CHAPEL HILL, N.C. (WTVD) -- Dr. Deborah Stroman thought Harvard President Claudine Gay would survive the fallout since the war started in the Middle East.
On Tuesday, she was proven wrong.
"Leadership is lonely and then when you're there and by yourself," said Stroman, a woman of color herself at UNC's Gillings School of Public Health. "When you have a Ph.D. and you are a senior leader at a university, there's little room for small mistakes in public."
She is also a racial equity trainer.
"There's a saying in the Black community that your ice has to be colder," she said. "Just the sense that wherever we show up in spaces as leaders, we have to be two to three times better. How do you inspire people to want to go into higher ed, to be administrators too when you see this time and time again."

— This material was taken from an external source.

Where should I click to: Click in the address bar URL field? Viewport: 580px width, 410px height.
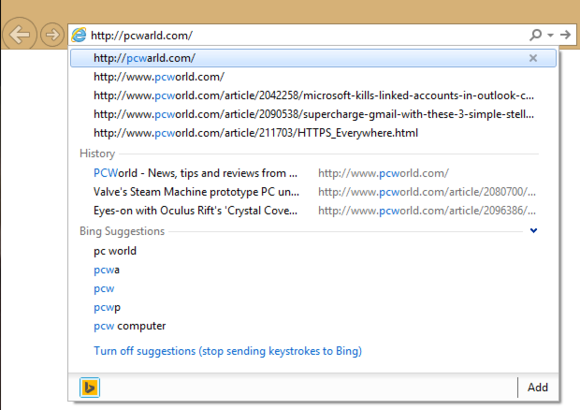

Just like Dr Stroman, Theodore Shaw has been watching the news from Harvard closely. He's the Director of the Center for Civil Rights at UNC's Law School.
"It's not a day that I feel good about," he said. "But I haven't felt good about where we are as a country and indeed where the world has been for a long time."
Shaw has had to face questions of racism over his long career as a lawyer too and is all too aware of the issues where he teaches now.
"UNC has had its own history that has reached into the present with respect to issues of race--going back to slavery and its legacy: Silent Sam for one," he said. "I'm not sanguine about where we are but I also don't believe we can give up. We have to believe in our institutions and the ability to get through these challenging times and save our democracy."